The two previous times we agreed to this folly, we had less than a year to do ground-up restorations, working mostly nights and weekends. The first was a Group 44 Racing Triumph GT6, followed by a Tornado Typhoon that event founder Bill Warner asked us to bring when fiberglass specials were featured.
This time we would be smart. We would give ourselves an extra six months of leisure time to finish recreating the Lotus Elan that we found broken in half in a northern Michigan field, where it had rotted away for nearly forty years.
In every restoration, there are a few inevitable truths.
First, things will take longer than you think. If you had told us two years ago that it would take nearly half a day to properly refit the glove box door (a job that seems like it should take five to ten minutes), we would have said you were crazy. Today, we would tell you differently.
Another truth is that things will always go wrong. The old saying “two steps forward, one step back” is never more true than in car restoration.
As of this writing, the big event is just three weeks away. Two weeks ago, the car was nearly done. Then, while trying to force ill-fitting reproduction molding around the back of the cockpit, we noticed a six-inch-long crack in the paint on top of the bulkhead.
Unbelievable! We would have to repaint the entire rear half of the car.

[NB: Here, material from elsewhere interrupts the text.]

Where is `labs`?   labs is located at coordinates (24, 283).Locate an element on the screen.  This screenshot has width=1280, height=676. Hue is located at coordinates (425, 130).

We quickly took apart much of what we had lovingly spent the last few weeks assembling and rushed the car back to the paint shop.
After much begging, bribing, and overtime, we got the car back after just a few days and spent the better part of a Sunday hurriedly putting the Elan back together.
While this crisis was averted, we have no room for further error. If just one more thing goes wrong, or we need one more part, we’ll miss the field at this year’s Amelia Island event.